Trading Revenue Took Seasonal Dip in 4Q, OCC Says

WASHINGTON - Trading revenues at commercial banks and thrifts took a dive in the fourth quarter but largely because of seasonal trends, the Office of the Comptroller of the Currency said Wednesday.

Financial institutions reported $4.4 billion in trading revenue in the fourth quarter, down 22% from the previous quarter but up 52% from a year earlier, according to the OCC's quarterly report on bank trading and derivatives activity. The decline in the last quarter of 2014 followed similar trends for yearend trading in all but one year since 2000.

"The year finished on a weak note, which is true almost every year," said Kurt Wilhelm, director of the OCC's Financial Markets Group, in a press release. "The dealing firms and their clients generally reduce their risk appetite at the end of the year. As the calendar runs out, market participants don't want to take risks that could create losses that jeopardize income forecasts."

However, Wilhelm also said that there were steeper fair value credit adjustments which caused a more negative impact in the fourth quarter of 2014 when compared to years past. Still, trading revenue in the fourth quarter was 22% higher than the $3.6 billion average set for the five fourth quarters since the financial crisis ended, the OCC said.

"Given the headwinds from credit valuation adjustments, and normal seasonal weakness, trading performance in the fourth quarter was actually fairly strong," Wilhelm said.

Trading revenue for all of 2014 was up 3% from the previous year to $22.7 billion.

"The modest increase in trading revenue during 2014 was due to better results from trading equity and commodity products, as interest rates and foreign exchange … income, which drive bank trading revenue, didn't really change much," Wilhelm said.

Meanwhile, credit exposure from derivatives rose. The metric used by the OCC to gauge derivative credit risk - known as the net current credit exposure - increased 12% in the fourth quarter to $445 billion.
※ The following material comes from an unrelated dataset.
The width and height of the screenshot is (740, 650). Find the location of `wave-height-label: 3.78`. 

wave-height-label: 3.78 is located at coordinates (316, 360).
Wilhelm said this was because about 80% of the total derivatives contracts are rate contracts which are "very sensitive to interest rates."

"At the end of the year, we saw interest rates in the U.S. fall fairly sharply, in sympathy with even larger declines in foreign interest rates, as markets priced in lower inflation and growth expectations," Wilhelm said.

There were 1,397 commercial banks and thrifts holding derivatives in the fourth quarter, an increase of eight institutions from the prior quarter.